| What is required |
Where the string "Background" occurs in a line of the data below, that line should be copied.

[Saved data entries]

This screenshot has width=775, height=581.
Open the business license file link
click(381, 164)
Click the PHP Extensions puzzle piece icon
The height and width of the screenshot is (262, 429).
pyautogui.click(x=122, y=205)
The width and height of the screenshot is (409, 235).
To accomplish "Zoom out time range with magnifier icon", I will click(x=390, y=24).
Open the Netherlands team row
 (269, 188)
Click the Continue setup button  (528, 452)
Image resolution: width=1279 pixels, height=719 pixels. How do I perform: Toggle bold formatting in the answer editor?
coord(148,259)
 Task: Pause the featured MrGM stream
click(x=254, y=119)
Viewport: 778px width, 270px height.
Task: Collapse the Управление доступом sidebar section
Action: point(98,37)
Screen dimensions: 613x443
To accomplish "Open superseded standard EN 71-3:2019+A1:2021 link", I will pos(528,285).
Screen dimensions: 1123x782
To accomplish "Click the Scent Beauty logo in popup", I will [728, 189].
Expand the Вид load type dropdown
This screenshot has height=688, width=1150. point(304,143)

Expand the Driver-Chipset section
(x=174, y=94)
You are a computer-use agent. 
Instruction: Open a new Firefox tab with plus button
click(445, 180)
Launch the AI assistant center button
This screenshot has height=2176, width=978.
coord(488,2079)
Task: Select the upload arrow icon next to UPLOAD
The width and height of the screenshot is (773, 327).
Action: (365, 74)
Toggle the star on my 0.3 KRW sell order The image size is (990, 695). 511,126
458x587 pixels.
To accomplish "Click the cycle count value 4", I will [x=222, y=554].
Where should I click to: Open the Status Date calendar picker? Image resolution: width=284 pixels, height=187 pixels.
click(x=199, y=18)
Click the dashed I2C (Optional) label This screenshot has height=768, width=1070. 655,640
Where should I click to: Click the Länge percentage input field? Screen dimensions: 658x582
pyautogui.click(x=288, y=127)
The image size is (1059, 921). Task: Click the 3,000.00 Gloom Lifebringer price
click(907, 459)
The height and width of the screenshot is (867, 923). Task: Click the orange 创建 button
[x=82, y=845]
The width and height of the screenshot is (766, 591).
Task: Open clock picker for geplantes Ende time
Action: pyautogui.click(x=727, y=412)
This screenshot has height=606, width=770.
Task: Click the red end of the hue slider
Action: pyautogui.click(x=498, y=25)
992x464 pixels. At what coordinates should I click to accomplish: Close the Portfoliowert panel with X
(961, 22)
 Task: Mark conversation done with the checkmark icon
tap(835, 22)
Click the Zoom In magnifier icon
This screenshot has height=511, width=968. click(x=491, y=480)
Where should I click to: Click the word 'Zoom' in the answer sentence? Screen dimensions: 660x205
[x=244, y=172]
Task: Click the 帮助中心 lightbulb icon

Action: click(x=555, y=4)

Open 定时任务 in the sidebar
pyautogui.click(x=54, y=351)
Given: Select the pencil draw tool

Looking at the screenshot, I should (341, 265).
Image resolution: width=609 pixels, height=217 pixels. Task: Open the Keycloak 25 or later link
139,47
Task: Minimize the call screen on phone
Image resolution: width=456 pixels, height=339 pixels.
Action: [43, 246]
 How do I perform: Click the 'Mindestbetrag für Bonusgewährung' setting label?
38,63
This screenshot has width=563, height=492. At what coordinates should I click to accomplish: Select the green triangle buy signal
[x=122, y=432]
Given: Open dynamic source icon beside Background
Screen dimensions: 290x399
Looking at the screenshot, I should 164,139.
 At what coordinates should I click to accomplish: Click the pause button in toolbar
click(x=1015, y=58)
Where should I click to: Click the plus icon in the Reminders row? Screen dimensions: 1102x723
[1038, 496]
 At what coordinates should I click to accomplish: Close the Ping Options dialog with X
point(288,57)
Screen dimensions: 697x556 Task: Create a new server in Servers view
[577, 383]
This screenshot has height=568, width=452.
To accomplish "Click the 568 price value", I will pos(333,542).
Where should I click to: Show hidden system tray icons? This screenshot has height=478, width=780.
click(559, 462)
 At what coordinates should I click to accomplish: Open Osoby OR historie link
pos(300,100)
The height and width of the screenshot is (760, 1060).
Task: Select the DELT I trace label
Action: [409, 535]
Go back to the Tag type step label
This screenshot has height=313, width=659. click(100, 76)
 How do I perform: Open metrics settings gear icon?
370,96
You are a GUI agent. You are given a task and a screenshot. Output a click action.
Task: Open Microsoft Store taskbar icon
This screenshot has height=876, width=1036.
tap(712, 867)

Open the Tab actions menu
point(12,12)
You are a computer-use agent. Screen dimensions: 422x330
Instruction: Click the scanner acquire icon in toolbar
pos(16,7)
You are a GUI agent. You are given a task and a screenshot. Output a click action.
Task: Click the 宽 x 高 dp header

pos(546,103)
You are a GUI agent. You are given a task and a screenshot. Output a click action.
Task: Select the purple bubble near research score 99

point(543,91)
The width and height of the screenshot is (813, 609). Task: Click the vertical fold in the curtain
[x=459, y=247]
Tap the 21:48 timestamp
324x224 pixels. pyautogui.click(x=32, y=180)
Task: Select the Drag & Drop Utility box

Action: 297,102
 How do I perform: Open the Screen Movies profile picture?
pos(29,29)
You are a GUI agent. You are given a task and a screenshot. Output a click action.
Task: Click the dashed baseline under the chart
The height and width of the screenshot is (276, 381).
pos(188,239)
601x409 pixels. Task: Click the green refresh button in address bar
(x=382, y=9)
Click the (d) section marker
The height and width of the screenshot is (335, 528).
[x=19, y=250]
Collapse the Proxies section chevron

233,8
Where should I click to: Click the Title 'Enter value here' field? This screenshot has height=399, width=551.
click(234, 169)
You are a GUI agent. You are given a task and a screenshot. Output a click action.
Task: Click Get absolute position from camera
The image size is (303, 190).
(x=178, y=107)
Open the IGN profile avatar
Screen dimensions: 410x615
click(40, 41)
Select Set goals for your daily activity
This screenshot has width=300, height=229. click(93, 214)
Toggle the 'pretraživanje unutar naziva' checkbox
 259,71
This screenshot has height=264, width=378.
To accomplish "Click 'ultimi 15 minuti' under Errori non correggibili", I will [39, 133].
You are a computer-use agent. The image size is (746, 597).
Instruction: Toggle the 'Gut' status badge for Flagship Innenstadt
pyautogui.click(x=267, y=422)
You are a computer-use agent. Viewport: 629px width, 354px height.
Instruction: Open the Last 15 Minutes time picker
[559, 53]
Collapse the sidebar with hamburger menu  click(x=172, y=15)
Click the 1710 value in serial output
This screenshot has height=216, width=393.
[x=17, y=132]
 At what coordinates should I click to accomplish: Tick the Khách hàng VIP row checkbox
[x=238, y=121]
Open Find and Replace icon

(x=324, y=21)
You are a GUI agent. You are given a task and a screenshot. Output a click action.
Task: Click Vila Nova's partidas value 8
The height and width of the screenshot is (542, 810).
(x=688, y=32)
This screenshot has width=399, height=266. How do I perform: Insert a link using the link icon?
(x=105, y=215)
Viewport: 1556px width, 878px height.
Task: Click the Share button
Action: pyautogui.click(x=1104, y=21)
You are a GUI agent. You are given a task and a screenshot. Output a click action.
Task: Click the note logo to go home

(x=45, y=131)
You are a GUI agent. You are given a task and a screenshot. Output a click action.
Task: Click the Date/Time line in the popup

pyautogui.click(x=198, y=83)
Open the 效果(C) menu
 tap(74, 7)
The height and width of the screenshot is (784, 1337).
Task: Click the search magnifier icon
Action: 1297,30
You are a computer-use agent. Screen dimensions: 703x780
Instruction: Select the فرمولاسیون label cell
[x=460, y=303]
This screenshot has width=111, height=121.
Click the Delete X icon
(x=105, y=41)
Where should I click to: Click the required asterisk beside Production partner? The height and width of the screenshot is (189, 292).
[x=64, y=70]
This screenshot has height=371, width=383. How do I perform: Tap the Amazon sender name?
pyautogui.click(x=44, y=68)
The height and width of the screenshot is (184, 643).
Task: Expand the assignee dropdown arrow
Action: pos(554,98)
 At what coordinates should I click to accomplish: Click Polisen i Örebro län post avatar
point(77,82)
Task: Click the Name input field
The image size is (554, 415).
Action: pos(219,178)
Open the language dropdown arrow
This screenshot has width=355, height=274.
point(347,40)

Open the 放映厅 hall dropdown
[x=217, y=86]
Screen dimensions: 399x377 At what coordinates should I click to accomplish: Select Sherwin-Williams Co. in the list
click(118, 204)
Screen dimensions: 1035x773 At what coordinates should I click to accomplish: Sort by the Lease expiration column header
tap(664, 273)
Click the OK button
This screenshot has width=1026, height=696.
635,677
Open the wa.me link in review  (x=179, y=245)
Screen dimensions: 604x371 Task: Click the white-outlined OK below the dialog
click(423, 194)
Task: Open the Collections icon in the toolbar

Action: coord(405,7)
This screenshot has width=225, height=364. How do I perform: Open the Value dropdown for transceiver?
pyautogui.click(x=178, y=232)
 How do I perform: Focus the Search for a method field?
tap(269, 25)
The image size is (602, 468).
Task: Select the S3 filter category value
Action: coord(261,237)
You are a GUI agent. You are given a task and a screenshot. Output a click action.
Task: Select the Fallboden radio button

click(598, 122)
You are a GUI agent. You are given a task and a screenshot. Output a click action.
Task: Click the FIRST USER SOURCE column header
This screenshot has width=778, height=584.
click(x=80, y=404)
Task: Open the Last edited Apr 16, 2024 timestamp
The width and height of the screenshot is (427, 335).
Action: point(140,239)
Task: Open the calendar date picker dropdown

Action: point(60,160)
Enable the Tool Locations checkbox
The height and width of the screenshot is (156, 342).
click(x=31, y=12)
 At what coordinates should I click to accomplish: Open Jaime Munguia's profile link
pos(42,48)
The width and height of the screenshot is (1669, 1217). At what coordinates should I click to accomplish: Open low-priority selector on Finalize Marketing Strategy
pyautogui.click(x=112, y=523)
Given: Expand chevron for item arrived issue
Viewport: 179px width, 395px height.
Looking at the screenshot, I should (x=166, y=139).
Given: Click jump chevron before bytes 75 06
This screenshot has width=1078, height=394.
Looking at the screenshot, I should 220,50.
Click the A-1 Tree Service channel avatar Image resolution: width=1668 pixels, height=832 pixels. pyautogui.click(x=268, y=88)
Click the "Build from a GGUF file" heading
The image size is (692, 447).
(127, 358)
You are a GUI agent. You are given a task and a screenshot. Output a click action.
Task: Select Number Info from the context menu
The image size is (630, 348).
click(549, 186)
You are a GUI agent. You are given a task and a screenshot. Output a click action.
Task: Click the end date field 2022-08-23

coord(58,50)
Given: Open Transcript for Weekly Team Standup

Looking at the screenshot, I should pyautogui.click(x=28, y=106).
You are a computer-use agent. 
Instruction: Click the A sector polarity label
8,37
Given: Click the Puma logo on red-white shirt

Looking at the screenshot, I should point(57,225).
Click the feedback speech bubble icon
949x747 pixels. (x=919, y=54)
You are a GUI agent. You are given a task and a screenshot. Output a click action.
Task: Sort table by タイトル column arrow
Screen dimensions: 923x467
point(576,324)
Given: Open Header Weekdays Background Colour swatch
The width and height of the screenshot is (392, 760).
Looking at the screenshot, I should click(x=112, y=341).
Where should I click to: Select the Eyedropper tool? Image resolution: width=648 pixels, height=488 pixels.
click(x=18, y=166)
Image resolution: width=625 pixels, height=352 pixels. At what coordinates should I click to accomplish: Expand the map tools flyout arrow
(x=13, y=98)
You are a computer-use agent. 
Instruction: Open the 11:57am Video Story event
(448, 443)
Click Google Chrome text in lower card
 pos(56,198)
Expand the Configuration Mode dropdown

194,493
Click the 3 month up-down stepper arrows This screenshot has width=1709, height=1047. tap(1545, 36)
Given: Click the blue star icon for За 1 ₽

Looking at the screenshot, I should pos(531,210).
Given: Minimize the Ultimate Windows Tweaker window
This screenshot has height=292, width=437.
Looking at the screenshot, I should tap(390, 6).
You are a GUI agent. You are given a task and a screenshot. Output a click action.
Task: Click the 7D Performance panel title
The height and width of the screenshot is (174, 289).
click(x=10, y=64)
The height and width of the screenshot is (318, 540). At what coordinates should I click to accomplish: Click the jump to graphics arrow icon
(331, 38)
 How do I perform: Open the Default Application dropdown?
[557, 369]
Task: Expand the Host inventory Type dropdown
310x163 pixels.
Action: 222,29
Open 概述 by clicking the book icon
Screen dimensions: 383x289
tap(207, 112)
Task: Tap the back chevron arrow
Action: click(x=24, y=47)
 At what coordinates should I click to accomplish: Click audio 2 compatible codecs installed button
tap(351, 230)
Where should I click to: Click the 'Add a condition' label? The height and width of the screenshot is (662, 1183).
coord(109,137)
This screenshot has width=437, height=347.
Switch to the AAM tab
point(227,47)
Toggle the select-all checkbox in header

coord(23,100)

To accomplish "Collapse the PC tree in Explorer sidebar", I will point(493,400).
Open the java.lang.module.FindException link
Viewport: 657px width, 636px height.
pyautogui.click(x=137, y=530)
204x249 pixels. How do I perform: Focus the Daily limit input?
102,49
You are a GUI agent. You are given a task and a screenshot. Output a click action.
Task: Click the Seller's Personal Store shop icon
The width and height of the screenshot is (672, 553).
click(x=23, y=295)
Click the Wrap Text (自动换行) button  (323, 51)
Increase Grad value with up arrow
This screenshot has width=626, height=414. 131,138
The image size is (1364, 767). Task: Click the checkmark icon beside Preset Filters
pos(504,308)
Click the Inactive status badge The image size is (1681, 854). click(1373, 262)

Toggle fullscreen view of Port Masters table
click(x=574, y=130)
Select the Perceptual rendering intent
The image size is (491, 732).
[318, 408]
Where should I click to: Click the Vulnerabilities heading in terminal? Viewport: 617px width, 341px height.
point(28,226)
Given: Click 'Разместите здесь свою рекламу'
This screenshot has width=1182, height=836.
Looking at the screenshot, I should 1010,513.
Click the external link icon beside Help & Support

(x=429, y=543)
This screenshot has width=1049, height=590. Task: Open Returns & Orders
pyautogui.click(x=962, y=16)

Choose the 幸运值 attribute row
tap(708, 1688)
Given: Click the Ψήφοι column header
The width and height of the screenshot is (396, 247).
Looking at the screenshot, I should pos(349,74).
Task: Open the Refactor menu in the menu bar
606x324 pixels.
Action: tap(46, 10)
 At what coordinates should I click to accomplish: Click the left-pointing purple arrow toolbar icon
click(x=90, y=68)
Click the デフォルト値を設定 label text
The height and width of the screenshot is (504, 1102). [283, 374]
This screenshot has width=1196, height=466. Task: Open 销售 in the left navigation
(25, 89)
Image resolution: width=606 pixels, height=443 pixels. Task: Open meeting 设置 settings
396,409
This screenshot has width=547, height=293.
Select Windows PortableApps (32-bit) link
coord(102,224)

| Answer to this exercise |
Given: Open dynamic source icon beside Background
Given: Open Header Weekdays Background Colour swatch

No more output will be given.